豊玉之男《とよたまのお》は、そのまま高天原《たかまがはら》に残り、阿津耳《あつみみ》ともに、松浦から連れて来た瑞穂《ずいすい》と賽《さい》を伴って、高天原の方々を歩き廻った。瑞穂《ずいすい》も賽《さい》も松浦で生まれたとは言え、親は越人で稲作の技術者であった。稲の育ちそうな場所を見つけては、無旦《むたん》王子の安住の場所となるかどうか、四人で相談し合ったのである。

 千曲川《ちくまがわ》流域に三か所ほどの候補を見つけたが、結局、千曲川《ちくまがわ》と犀川《さいがわ》の合流地点からさらに下った場所を選び、屋形を作って無旦《むたん》王子を迎えることになった。


 この地は、浅間の姫神《ひめかみ》科姫(しなひめ)が治めており、このあたりに多い科《しな》の木の山神であった。川筋は、毎年、雨が降る度に変るので、やや高台に、二百人程の集落があり、背後の科山《しなやま》を手入れしている。王子の屋形は流れに沿って、最も奥地の渓谷に建てられた。

 国之常立神《くにのとこたちのかみ》の末裔である諏訪之《すわの》ジン姫神より、科姫《しなひめ》に使者が送られた。科姫《しなひめ》は、気性の荒い樵衆《きこりしゅう》をまとめる山神であるが、賽《さい》という越人の見立てでは、最も立地条件が良いらしい。
 屋形を建てるにあたっては、諏訪宮《すわのみや》と科姫《しなひめ》との間で、屋形周辺の十町四方の土地が諏訪の宮地と交換されることで、折り合いが付いたのだが、改めて、諏訪宮《すわのみや》の使者と阿津見之足《あつみのあし》が最終の見聞を行った時、科姫《しなひめ》の怒りをかった。
 
 足《あし》が田圃《でんぽ》と水路《すいろ》の配置を説明している時であった。

 「足《あし》殿にお伺いします。新しい田圃《でんぽ》には、千曲川から水を引かれるのでございますか。」
 と、科姫が訊ねたのであるが、足には、そのような問いかけに心の準備ができていなかった。

 「いえ、水は科山《しなやま》の高きから流れて、千曲川《ちくまがわ》に注ぎます。その途中の水を、田圃《でんぽ》に導きて、千曲川《ちくまがわ》に流しましょうぞ。千曲川の水をくみ取ることはありません。」

 足《あし》の言葉は、科山里《しなやまのさと》への配慮に欠けていた。科姫《しなひめ》の顔色が、いきなり険しくなったのである。

 「わが里は、全ての河川が千曲川に注いでおります。諏訪宮《すわみや》の田圃《でんぽ》は、千曲川に注ぐ前の科姫川《しなひめがわ》の水にてあります。この水を諏訪宮《すわのみや》は、如何おとり扱いにて御座いましょう。」

 急変した科姫《しなひめ》の怒りに、足《あし》は戸惑った。

 「そ、そ、それは、高きより低きに流れる天の水でありますれば、誰の水でもありますまい。」

 その場しのぎの繕いが、却って墓穴を掘ってしまった。科姫の怒りは、さらに高揚した。

 「ならば、千曲川《ちくまがわ》も天《あめ》の下《した》の水でありましょう。われらも水を引いて構わないので御座いましょうな。新しい田圃《でんぽ》には、常に水を貯えなければならぬと仰せられました。新田圃《しんでんぽ》に科姫川《しなひめがわ》の水が引かれて蓄えらるならば、わが里の水は、如何に相成りましようぞ。」

 足《あし》は気が付くのが遅過ぎた。あまりにも、高天原《たかまがはら》の名代《みょうだい》で来たと言う自負心が強過ぎたのか、威丈高《いたけだか》な物言いになっていたのである。

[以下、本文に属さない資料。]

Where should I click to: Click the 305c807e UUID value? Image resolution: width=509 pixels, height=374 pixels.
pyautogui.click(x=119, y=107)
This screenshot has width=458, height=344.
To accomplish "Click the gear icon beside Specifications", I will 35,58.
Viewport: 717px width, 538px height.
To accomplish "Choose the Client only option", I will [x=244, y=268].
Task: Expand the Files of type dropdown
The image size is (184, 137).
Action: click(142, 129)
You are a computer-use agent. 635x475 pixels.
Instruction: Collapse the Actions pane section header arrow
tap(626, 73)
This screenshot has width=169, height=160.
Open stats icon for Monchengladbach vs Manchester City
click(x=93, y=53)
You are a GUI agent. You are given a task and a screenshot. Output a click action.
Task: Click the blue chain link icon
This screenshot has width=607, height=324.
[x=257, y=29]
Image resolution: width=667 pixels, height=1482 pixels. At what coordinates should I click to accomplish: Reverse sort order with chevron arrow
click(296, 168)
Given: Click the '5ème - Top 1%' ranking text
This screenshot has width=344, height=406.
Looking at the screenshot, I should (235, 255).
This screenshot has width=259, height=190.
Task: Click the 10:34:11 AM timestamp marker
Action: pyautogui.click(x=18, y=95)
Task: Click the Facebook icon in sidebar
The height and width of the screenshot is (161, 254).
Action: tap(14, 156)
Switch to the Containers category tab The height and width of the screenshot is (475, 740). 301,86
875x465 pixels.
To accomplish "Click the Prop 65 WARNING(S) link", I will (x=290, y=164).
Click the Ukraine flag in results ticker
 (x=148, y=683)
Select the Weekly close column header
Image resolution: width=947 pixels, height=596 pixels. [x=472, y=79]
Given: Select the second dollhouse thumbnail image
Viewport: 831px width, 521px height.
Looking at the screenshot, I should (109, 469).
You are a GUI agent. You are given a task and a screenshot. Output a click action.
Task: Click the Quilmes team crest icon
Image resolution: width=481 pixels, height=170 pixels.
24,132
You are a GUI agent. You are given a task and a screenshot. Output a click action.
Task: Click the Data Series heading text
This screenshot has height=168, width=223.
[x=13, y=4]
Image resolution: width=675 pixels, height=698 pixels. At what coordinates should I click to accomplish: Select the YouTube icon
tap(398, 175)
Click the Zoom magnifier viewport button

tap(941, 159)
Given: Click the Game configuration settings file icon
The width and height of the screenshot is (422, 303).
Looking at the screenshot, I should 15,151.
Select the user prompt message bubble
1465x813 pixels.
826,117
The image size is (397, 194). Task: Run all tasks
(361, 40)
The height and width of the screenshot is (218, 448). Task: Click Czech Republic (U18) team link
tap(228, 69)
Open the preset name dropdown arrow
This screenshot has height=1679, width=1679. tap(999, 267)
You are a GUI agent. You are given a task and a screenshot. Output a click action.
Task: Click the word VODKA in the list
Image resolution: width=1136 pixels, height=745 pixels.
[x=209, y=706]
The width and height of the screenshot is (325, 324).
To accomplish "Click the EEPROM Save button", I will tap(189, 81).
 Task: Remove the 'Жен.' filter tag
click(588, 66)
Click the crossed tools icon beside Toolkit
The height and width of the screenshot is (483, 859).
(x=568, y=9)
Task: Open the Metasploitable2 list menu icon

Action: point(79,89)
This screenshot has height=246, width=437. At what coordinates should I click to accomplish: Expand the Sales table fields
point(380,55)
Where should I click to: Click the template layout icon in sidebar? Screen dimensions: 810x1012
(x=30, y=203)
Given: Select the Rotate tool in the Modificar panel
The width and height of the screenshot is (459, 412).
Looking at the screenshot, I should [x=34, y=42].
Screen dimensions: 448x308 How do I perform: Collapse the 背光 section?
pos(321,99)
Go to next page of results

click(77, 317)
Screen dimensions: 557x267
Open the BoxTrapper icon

 「いえ、いえ、その様なつもりで申し上げたのではありません。この地は、新しい稲を秋津洲で本格的に栽培しようとする若木神《わかきかみ》の御意思にて御座います。高天原《たかまのがはら》をあげて取り組むお務めにて御座いますが、もちろん、里の皆様方のご協力なしに出来るとは思っておりません。」

 「ならば、わが里の命の水は、如何なされましょうか。」

 科姫《しなひめ》の意思は、岩のように動きそうにない。足《あし》は返答に困った。すると、足《あし》の伴として控えていた、賽《さい》が、間に入った。